Students meet locals, tour museums during study abroad trip to Havana 

Two TCC classes spent 10 days in Cuba this summer.

Intermediate Spanish II and Photo Digital Imaging were the two courses that, for the first time, spent a portion of the class in Cuba.

“We had regular class for three weeks before leaving,” NE Spanish instructor Humberto Rodriguez said.

During those three weeks, both classes covered the curriculum for the courses, but the instructors were sure to include plenty of information about Cuba to prepare the students, he said.

Rodriguez taught the Intermediate Spanish II class and took nine students to Cuba for the course. They worked on research projects and used the Spanish they’d learned to communicate with the locals to gather information, Rodriguez said.

NE student Jackie Valdovin and her partner chose to research women in Cuba as they were curious about what they were like there, she said.

“With the itinerary Professor Humberto scheduled, we followed those, like the museums and seeing things we needed to learn,” she said. “In those museums, we also learned about women in the revolutionary history. That helped with our research.”

Valdovin and her partner also made friends with many of the locals. One of the people they befriended and interviewed was a woman who owned a business, she said.

“I had heard how friendly Cubans were, but you really don’t get it until you experience it,” she said.

Different than the Spanish class, the 11 students NE photography associate professor Patricia Richards took to Cuba with her Photo Digital Imaging course took photos while they explored different areas of the capital city of Havana, Richards said.
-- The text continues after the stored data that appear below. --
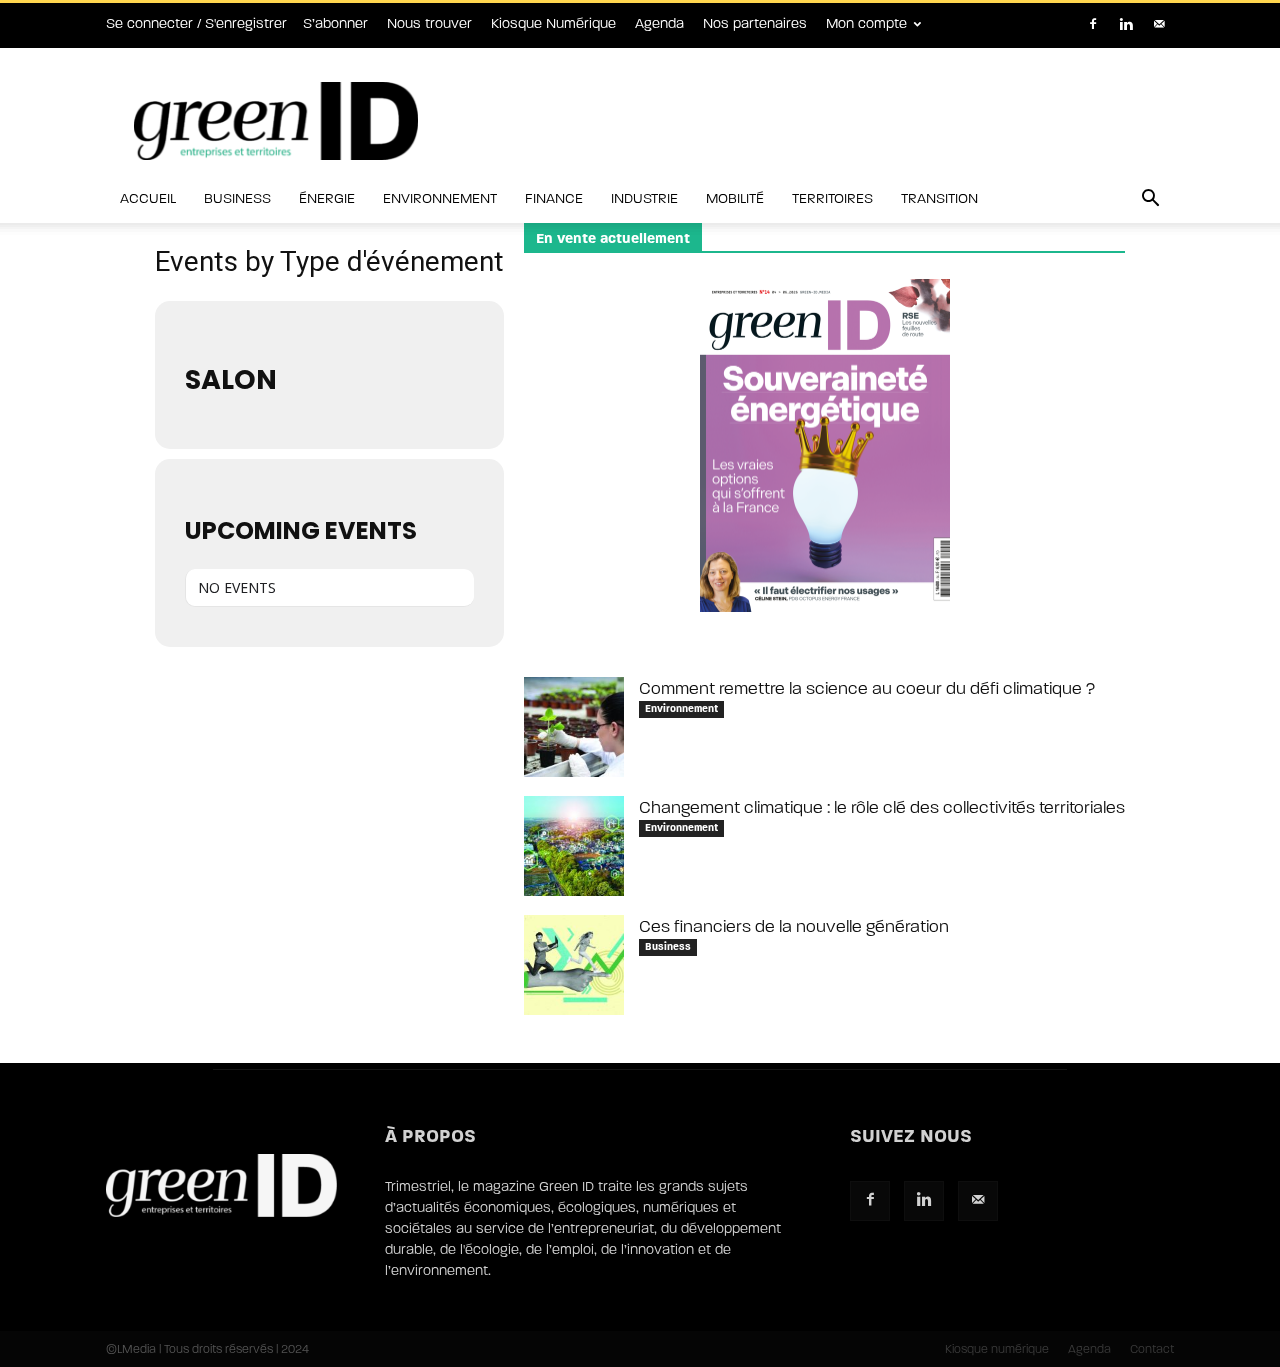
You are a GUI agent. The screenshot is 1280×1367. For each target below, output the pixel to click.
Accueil (148, 198)
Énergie (327, 198)
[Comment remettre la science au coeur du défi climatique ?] (574, 727)
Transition (939, 198)
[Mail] (1159, 24)
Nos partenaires (755, 23)
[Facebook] (1093, 24)
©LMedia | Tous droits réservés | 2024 (207, 1349)
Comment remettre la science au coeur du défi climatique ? (867, 688)
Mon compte (866, 23)
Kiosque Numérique (553, 23)
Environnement (440, 198)
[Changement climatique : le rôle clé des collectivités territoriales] (574, 846)
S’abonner (335, 23)
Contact (1152, 1349)
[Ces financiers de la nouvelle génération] (574, 965)
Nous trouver (429, 23)
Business (237, 198)
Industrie (644, 198)
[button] (1150, 200)
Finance (554, 198)
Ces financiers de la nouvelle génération (794, 926)
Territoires (832, 198)
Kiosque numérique (997, 1349)
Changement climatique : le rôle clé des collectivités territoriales (882, 807)
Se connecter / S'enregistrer (196, 23)
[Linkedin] (1126, 24)
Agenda (659, 23)
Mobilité (735, 198)
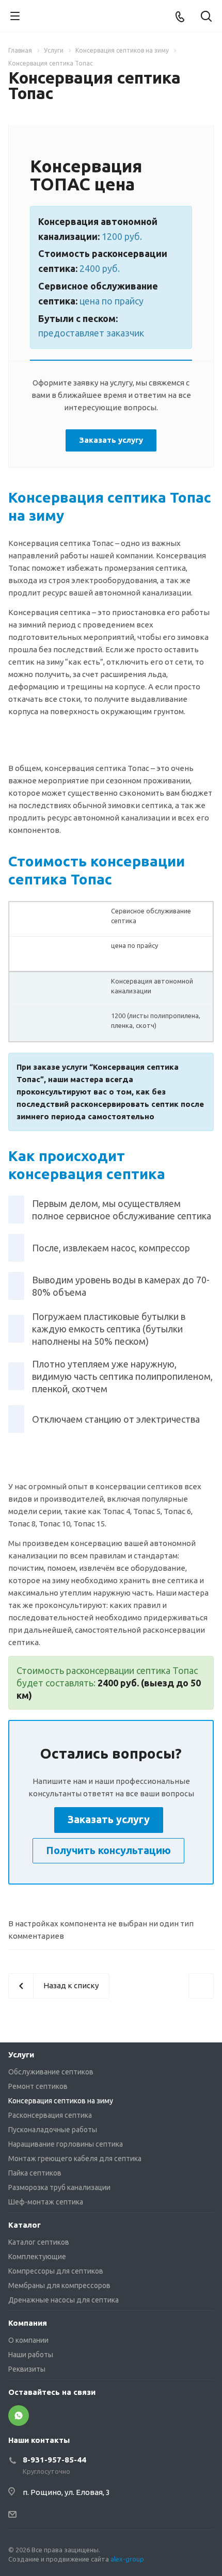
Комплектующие (37, 2256)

“I wanted them to see as much as possible,” she said, “but also slow down enough to determine visual importance before making the picture.”

For Richards, the greatest thing about the trip was that none of their photos were really planned.

“Everything just happened,” she said. “It was that magical synchronicity of finding treasures and being able to photograph them.”

Having taken other classes to other places all over the world, Richards said taking a class to Cuba was a gift.

“I think it’s pretty phenomenal to have a country that was impenetrable for us for so long,” she said. “The discovery of such a place was mind-boggling.”

Like Richards, Valdovin loved her time in Cuba, she said.

“I’m already planning a return trip because I want to see some of the other historical sites,” he said.

Valdovin said she recommends other students take advantage of the classes that visited Cuba if they’re offered again.